I'm hoping someone here can save me that call. Any help you can offer would be much appreciated. Thanks in advance.
 
Try running satellite setup (menu, setup, satellite, repeat setup)

Then when done see if the signal strength is back.

You'll need to know what kind of dish you have, it will ask you, and you can ignore the aiming instuctions after entering the zip code.
 
Do you have a multi-switch which requires a power supply that maybe got unplugged, or do the cables from the receiver go straight to the dish?
Greg
 
We only have the one receiver, so as far as I know, the cable runs directly to the satellite without a multi-switch.
 
Box might have got fried. I seen that a lot. The D11 receivers are crap in my opinion. Thats the model it happened to most often. When the area had a bad lighting storm the next week the techs were constantly replacing them. I did notice that all the bad receivers were located at homes which the system was not grounded.
 
The surge of re-powering your house might have fried the box. Another thing you can check is if the box went to a multi sat dish set-up and you have a round dish. It would be looking for 110 and 119 sats as well as 101 which a round 18' dish can't bring in. It happen to me one time right after I got my system when ice cut our power one time. You have to go into the sat setup to check that.
 
The system is set for multi-sat and that's the type of dish we have. I checked last night when I was doing the sat setup masterdeals suggested. It sounds like I'm going to have to break down and make that service call. Fark.
 
Box might have got fried. I seen that a lot. The D11 receivers are crap in my opinion. Thats the model it happened to most often. When the area had a bad lighting storm the next week the techs were constantly replacing them. I did notice that all the bad receivers were located at homes which the system was not grounded.

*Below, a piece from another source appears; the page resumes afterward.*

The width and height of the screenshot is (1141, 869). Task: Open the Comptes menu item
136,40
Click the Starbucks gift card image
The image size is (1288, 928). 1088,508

This sounds really odd. Particularly the idea that it's happened before and D* walked you through a solution. I use a D11 from one of my bedrooms in my tailgating set up. It requires NO setup at all. I simply make sure that the RF in from the dish is attached before I power up (you didn't disconnect that so yours should be connected) and then I plug in the D11. It gives you a blue power light for about 2 seconds and then it goes off and does it's auto diagnostic setup. As long as your dish is properly aligned it'll reset itself. In fact, I use the D11 to fine tune my dish alignment. Simply plugging in the unit (or in your case recovering from a power outage) should not affect your unit. Now, a surge is a different story but mine has not been babied, using generator power and even DC to AC converter. It's always been fine. Why don't you at least try unplugging the D11, disconnecting the RG6 RF cable, then reconnect it and plug the unit in. DO NOT turn it on from the remote for at least 4 minutes. Worth a shot. HTH:cool:
 
Another thing that may be a possibility here is the LNB. I have seen this happen during power cycles more often then a reciver getting fried. And as far as the type of dish setting getting changed due to power loss or cycling , it does'nt matter if it does or not because the default is always 101 and any reciever will pull the 101 no matter what. If your last resort is the service call , a-lot of times what dtv will do is if u are willing to sign up for the protection plan , they will let you off with half price on the service call. And the protection plan takes one billing cycle to go into effect. If you have a mutimeter and are somewhat familiar with the laws of OHM , you should be able to test that power is getting to the lnb anyway. Unfortunately there is no way to tell if the LNB is actually switching or not.